[What to work on]
1/ In the Lumigo passage, how does Lumigo deliver error notifications with default settings?
2/ Return everything in the Lumigo passage from "Note: While Lumigo" down to "the main driver.".

[Passage shown]
::::::::::
While I agree with most, I’m missing the clear focus on software increments to improve software quality and achieve operational excellence.
We must understand our systems’ behavior clearly to enhance software quality through increments. This observability often happens via monitoring and data collection from different sources, e.g., logs, metrics, and traces. It’s possible to develop, operate, and maintain custom tools for observability, which takes effort, time, and money. The question is if we instead want an out-of-the-box solution for observability and tracing that takes away its complexity while still providing the needed insights. Let’s drill down into how Lumigo fits into all this and helps our software development process.
Note: While Lumigo supports a range of AWS services, this blog post focuses on Lumigo in the context of Serverless with an agile software development approach.
In this phase of the software development cycle, we make the functionality work. We might cut corners and set aside certain quality standards to get a workable proof of concept solution. Some might call this MVP (Minimum Viable Production). Development speed is the main driver.
It’s tempting to stop the development process after this first phase as we now have a working solution. However, stopping at this point will increase your technical debt and the risk of a premature EOL (End of Life) of your work. We need to observe the created software and systems to take the necessary steps to make them reliable. A software development tool like Lumigo gives us the observability required to plan the next steps.
With default settings, Lumigo already sends notifications for errors. This happens via email to the account holder. It’s expected that in this development phase, more errors will occur. The critical aspect is to be aware of such errors to fix them.
For functionality executed synchronously, we instantly get the result of a test. However, an error might happen after we finish our test when it comes to asynchronous processing.
Moreover, errors are getting even harder to spot if the asynchronous processing isn’t event-triggered but time-based – like, e.g., through a cron job.
::::::::::
[Supplied information]
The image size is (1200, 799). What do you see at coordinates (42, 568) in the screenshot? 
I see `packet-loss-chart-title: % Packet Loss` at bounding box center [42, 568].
::::::::::
[Exercise answers]
1/ By email to the account holder.

2/
Note: While Lumigo supports a range of AWS services, this blog post focuses on Lumigo in the context of Serverless with an agile software development approach.
In this phase of the software development cycle, we make the functionality work. We might cut corners and set aside certain quality standards to get a workable proof of concept solution. Some might call this MVP (Minimum Viable Production). Development speed is the main driver.